Member of the Georgia Senate from the 20th district
- In office January 1995 – January 11, 1999

Member of the Georgia House of Representatives from the 155th district
- In office January 11, 1999 – January 14, 2013
- Preceded by: Fisher Barfoot
- Succeeded by: Jay Roberts

Member of the Georgia House of Representatives from the 156th district
- In office January 14, 2013 – April 13, 2021
- Preceded by: Butch Parrish
- Succeeded by: Leesa Hagan

Personal details
- Born: April 25, 1964 (age 62) Vidalia, Georgia
- Party: Republican (2005-Present)
- Other political affiliations: Democratic (before 2005)
- Occupation: Politician

= Greg Morris (politician) =

American politician (born 1964)

Greg Morris (born April 25, 1964) is an American politician from Georgia. Morris is a former Democratic member and a former Republican member of Georgia House of Representatives.

== Early life ==
Morris was born on April 25, 1964, in Vidalia, Georgia. Morris attended Robert Toombs Christian Academy.

== Education ==
Morris earned a Bachelor of Arts degree in Political Science from University of Georgia.

== Career ==
===Toombs County Commission (1992–1995)===
In 1992, Morris was elected to the Toombs County Commission. He served there until 1995.
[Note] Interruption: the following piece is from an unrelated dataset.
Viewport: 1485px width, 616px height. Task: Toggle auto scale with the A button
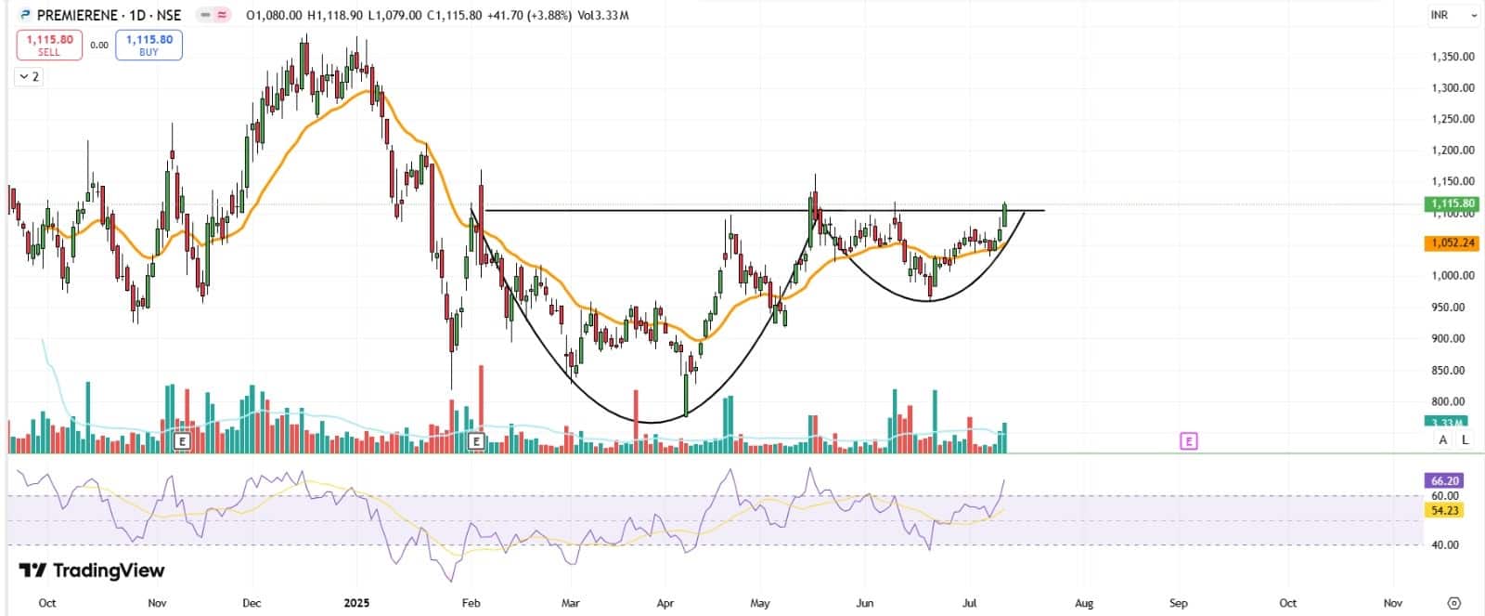1442,439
===Georgia State Senate (1995–1999)===
Morris was elected to the Georgia State Senate from the 20th district in 1994. His term began in January 1995. In 1998 he ran for the state house instead of running for another state senate term. On January 11, 1999, his State Senate term ended.

===Georgia House of Representatives (1999-Present)===
Morris was elected to the Georgia House of Representatives from the 155th district in 1998 as a Democrat. His first term began on January 11, 1999. In 2005, he switched from the Democratic Party to the Republican Party.

On November 6, 2012, Morris won the election unopposed and became a Republican member of Georgia House of Representatives from District 156. On November 4, 2014, as an incumbent, Morris won the election unopposed and continued serving District 156. On November 3, 2020, as an incumbent, as an incumbent, Morris won the election unopposed and continued serving District 156.

===146th Georgia General Assembly (2001–2002)===
Morris served on the following committees during the 146th Georgia General Assembly:
- Game, Fish, & Parks
- Transportation Committee

===2008 election===
Morris ran unopposed in both the primary and the general election, winning re-election with 13,462 votes.

2008 Georgia House of Representatives District 155 election
| Party |  | Candidate | Votes | % | ±% |
|---|---|---|---|---|---|
|  | Republican | Greg Morris | 13,462 | 100.0 | N/A |

===150th Georgia General Assembly (2009–2010)===
Morris served on the following committees during the 150th Georgia General Assembly:
- Code Review, Chair
- Natural Resources and Environment, Vice Chair
- Appropriations
- Banks and Banking
- Rules

===2010 election===
Morris ran unopposed in both the primary and the general election, winning re-election with 9,230 votes.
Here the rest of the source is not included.